SUPPLIED RECORDS: Begin

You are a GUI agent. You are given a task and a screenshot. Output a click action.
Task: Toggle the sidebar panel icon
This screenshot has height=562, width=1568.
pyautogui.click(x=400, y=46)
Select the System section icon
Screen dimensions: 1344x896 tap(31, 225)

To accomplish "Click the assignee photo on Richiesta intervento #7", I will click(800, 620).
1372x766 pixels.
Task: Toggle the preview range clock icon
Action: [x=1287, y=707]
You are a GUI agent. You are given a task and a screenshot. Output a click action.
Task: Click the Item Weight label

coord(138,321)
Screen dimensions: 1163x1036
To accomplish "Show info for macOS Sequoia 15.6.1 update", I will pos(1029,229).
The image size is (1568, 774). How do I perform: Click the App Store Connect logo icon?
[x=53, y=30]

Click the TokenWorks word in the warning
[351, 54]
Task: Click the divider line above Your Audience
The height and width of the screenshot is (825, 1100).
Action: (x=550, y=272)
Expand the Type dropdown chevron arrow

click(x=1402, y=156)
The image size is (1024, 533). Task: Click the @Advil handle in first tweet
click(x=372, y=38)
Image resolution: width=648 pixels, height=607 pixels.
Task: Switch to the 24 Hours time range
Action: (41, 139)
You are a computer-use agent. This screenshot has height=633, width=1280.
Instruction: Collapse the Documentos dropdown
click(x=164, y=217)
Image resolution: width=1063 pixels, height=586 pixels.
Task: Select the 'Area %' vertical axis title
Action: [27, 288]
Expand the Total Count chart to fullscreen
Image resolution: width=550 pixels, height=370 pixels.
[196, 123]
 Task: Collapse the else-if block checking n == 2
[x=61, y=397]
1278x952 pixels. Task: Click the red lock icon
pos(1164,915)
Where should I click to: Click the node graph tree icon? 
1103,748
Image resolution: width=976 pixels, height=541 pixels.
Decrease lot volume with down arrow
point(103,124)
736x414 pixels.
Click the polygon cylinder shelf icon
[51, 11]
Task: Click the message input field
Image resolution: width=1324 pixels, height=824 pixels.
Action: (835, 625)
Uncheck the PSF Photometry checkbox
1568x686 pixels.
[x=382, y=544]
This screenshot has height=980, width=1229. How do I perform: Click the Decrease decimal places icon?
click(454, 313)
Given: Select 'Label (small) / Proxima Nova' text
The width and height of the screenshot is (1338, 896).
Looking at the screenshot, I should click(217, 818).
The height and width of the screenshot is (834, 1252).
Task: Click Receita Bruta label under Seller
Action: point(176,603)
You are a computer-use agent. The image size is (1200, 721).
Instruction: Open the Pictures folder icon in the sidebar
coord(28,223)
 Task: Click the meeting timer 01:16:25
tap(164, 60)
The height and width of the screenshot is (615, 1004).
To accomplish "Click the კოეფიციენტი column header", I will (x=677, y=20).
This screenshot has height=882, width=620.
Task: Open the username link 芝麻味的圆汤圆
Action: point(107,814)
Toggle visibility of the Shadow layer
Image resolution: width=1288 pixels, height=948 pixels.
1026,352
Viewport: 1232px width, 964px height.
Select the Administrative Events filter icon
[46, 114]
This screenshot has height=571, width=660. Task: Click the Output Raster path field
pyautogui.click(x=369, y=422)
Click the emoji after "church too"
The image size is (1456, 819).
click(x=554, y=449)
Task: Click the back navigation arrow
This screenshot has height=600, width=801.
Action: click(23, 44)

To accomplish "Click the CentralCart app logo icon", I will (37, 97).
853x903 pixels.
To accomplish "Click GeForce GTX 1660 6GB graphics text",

SUPPLIED RECORDS: End

**WHAT TO DO**
Where a line above includes "agent", copy that line.

**ANSWER BOX**
You are a GUI agent. You are given a task and a screenshot. Output a click action.
You are a GUI agent. You are given a task and a screenshot. Output a click action.
You are a computer-use agent. This screenshot has height=633, width=1280.
You are a computer-use agent. The image size is (1200, 721).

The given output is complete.